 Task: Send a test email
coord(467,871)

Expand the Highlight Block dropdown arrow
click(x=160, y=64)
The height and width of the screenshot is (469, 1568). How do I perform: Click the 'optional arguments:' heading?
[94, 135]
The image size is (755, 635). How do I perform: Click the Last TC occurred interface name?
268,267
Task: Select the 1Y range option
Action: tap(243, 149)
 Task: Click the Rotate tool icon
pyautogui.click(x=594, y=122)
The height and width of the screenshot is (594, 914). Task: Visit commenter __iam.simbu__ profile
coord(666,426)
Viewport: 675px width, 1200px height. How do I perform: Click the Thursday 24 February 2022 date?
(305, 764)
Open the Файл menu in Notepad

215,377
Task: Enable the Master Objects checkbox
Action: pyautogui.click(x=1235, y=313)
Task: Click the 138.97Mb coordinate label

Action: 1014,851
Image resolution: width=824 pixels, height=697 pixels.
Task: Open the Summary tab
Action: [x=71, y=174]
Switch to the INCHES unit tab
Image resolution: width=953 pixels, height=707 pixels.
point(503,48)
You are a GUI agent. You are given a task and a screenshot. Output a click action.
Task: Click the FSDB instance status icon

*AIM OF THE EXERCISE*: Every entry must come back exactly as written above.

*ANSWER FOR THIS EXERCISE*:
 Task: Send a test email
coord(467,871)

Expand the Highlight Block dropdown arrow
click(x=160, y=64)
The height and width of the screenshot is (469, 1568). How do I perform: Click the 'optional arguments:' heading?
[94, 135]
The image size is (755, 635). How do I perform: Click the Last TC occurred interface name?
268,267
Task: Select the 1Y range option
Action: tap(243, 149)
 Task: Click the Rotate tool icon
pyautogui.click(x=594, y=122)
The height and width of the screenshot is (594, 914). Task: Visit commenter __iam.simbu__ profile
coord(666,426)
Viewport: 675px width, 1200px height. How do I perform: Click the Thursday 24 February 2022 date?
(305, 764)
Open the Файл menu in Notepad

215,377
Task: Enable the Master Objects checkbox
Action: pyautogui.click(x=1235, y=313)
Task: Click the 138.97Mb coordinate label

Action: 1014,851
Image resolution: width=824 pixels, height=697 pixels.
Task: Open the Summary tab
Action: [x=71, y=174]
Switch to the INCHES unit tab
Image resolution: width=953 pixels, height=707 pixels.
point(503,48)
You are a GUI agent. You are given a task and a screenshot. Output a click action.
Task: Click the FSDB instance status icon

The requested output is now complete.